Communication with the affected residents takes serious effort. “It’s not like everyone is home and there’s a loudspeaker and an announcement that there’s a fire in the building,” says Ellen Stoller, board president in March 1999 when the block-long, 11-story Manhasset Apartments co-op at 301 West 108th Street and 300 West 109th Street was devastated by a fire that began in the ground-floor Fiesta Mexicana restaurant just after lunchtime. “It’s not an orderly process. It’s confusing.”
Like most residents, Stoller was at work. Someone phoned her to report that the building was on fire. Stoller phoned her family to make sure they were all right and then rushed home to see firefighters battling the blaze.
Stoller phoned her family to make sure they were all right and then rushed home to see firefighters battling the blaze.

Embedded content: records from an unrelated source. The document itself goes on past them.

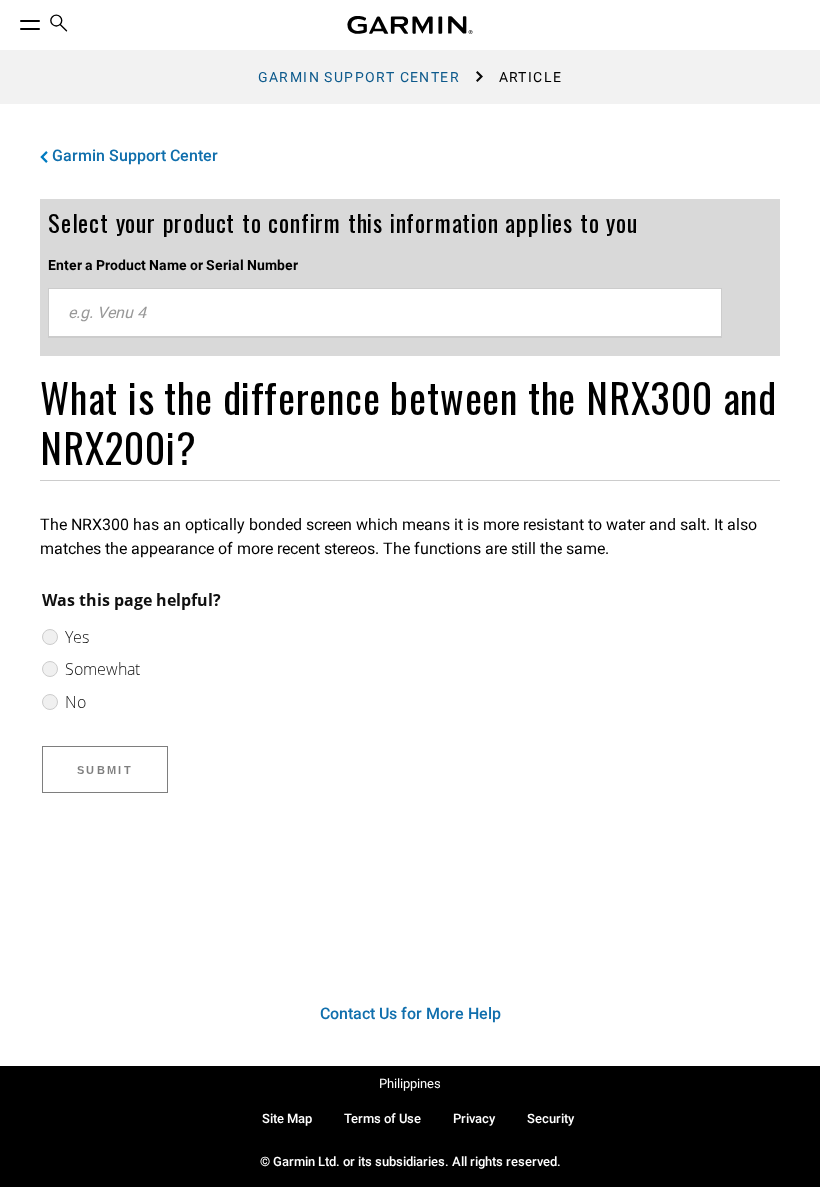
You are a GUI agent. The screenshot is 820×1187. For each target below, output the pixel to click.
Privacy (474, 1118)
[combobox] (385, 313)
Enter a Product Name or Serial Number (173, 265)
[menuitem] (59, 25)
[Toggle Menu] (12, 20)
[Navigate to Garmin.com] (410, 25)
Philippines (410, 1083)
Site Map (287, 1118)
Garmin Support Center (359, 77)
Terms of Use (382, 1118)
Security (550, 1118)
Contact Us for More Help (410, 1013)
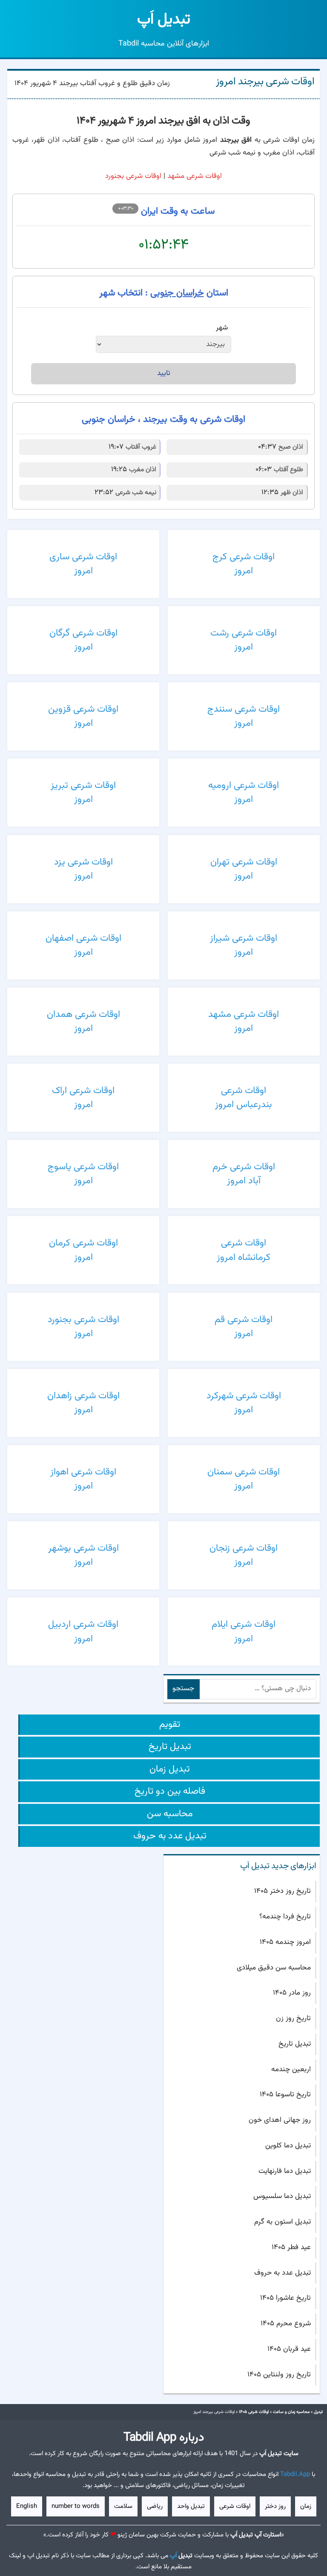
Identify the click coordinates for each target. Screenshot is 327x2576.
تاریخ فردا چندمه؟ (285, 1916)
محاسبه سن (170, 1813)
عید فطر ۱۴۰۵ (291, 2247)
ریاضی (155, 2506)
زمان (305, 2506)
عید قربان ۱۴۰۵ (289, 2349)
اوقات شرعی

“The building sponsor had been alerted and there was someone from the building management already there,” Stoller says. But with no formal communication plan in place, information that afternoon was sketchy and ad hoc.
“My job came later,” Stoller says. “We found a place to meet in the neighborhood and had meetings every other week – not just the board, but the board with a team of professionals: our architect [for a previously begun renovation project] and lawyer were intimately involved from the first, as was our sponsor’s lawyer.”
Information got to the displaced residents through “lots of informational meetings for people affected by the fire,” with word getting out through an informal method that, while perhaps more heartwarming than strictly efficient, nonetheless worked. “It was neighbors helping neighbors and people staying connected to people,” Stoller says. “People made sure they knew where their neighbors had gone.”